Supply chain logistics: Operation Warp Speed requires the seamless delivery and storage of the vaccine at distribution centers. The Pfizer vaccine must be kept at -70 degrees Celsius; Moderna at -20 C. Supply chain software will ensure that these conditions are met as the vaccines are produced, shipped, stored and administered to minimize the chance that doses must be disposed of without being used.
Mobile vaccine distribution: Curbside, drive-through or in-field vaccine delivery offer the chance to speed up distribution. Meraki cellular gateway solutions enable organizations to set up mobile networks outside of traditional pharmacies and doctors’ offices at any location with a cell signal, which can be used to support pop-up vaccine distribution sites.

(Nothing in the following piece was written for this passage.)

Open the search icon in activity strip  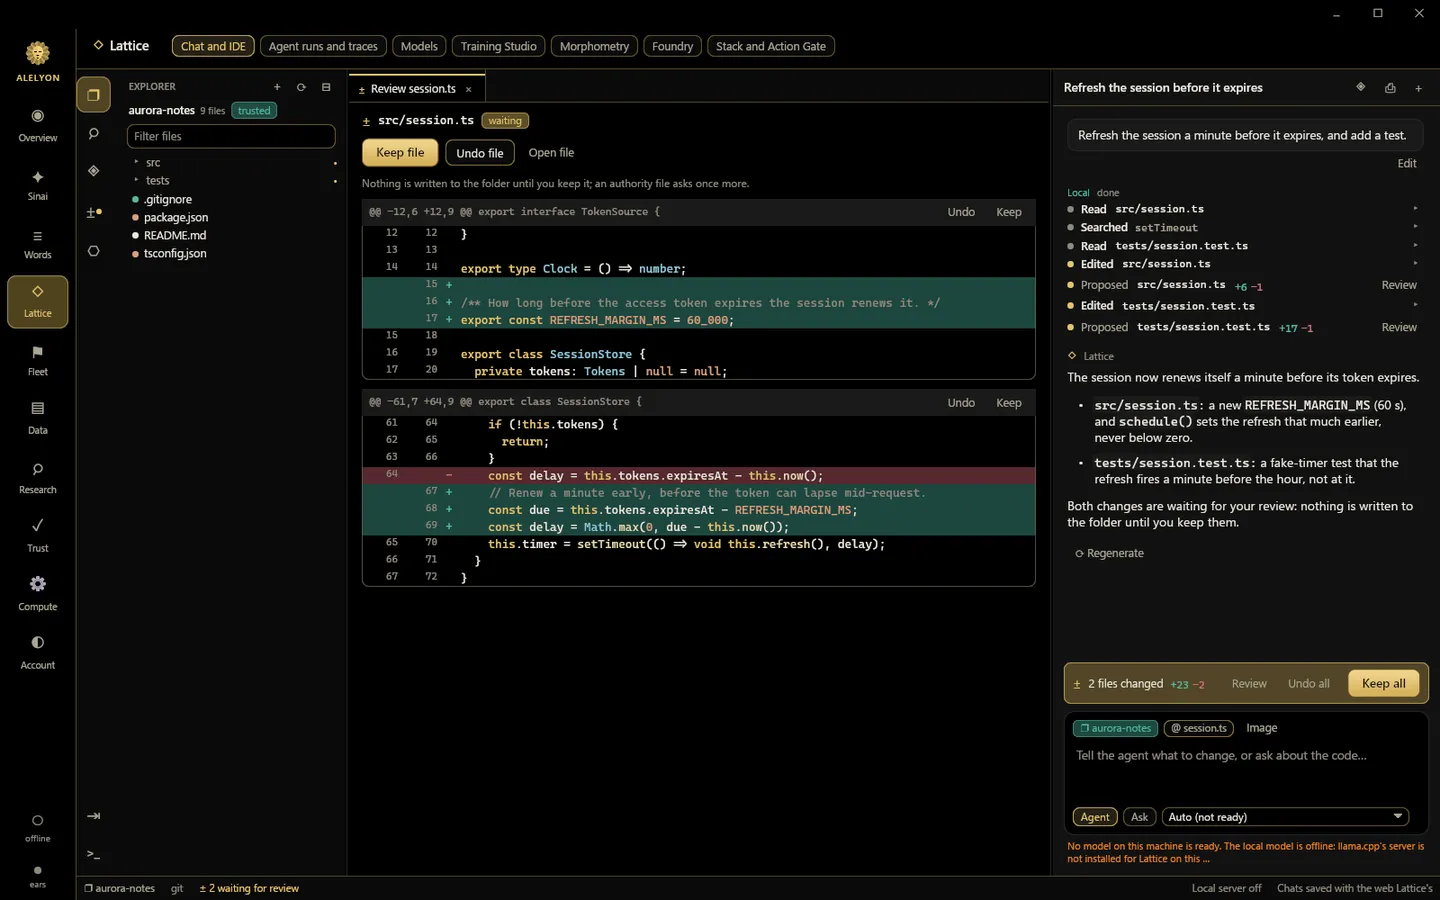point(93,133)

Tracking vaccination targets: Healthcare organizations are focusing on vaccinating specific groups first. Electronic health records and geographic information systems are instrumental in making sure the vaccine gets quickly to healthcare providers on the front lines, essential workers in high-risk fields and people with high-risk medical conditions, such as the elderly.
Tracking vaccination recipients: Both the Pfizer and Moderna vaccines require two doses, several weeks apart. EHRs will be essential in keeping track of who has received a first dose and scheduling follow-up inoculations to optimize efficacy.
Traffic flow and store safety: Smart networks also enable vaccine distribution centers to monitor patient movement and those waiting in line in crowded areas to better manage traffic flow and safe queuing. These solutions can also provide capabilities such as real-time face-mask detection and indoor/outdoor video surveillance.
Working with government and commercial partners: Government agencies at the federal, state and local levels are involved in the vaccination effort, as well as retail operations such as CVS and Walgreens. Healthcare organizations are using IT systems (including GIS mapping tools) that can operate with these entities.
IT Solutions Will Continue Even After Vaccination
Once the vaccine has been administered, healthcare officials must use data analytics tools to track its effectiveness and monitor side effects and other potential issues. Collecting data on adverse reactions will help officials to better understand where the risks lie and how to mitigate them.
Statistics from the Centers for Disease Control and Prevention indicate that individuals over 65 are at an elevated risk of hospitalization and death due to COVID-19. The pandemic has also had a massive impact on the U.S. economy, leading to the loss of 11 million jobs and a huge economic contraction. By rolling out and administering the vaccine more efficiently through the effective use of technology solutions, healthcare organizations can turn the tide against both of these negative trends.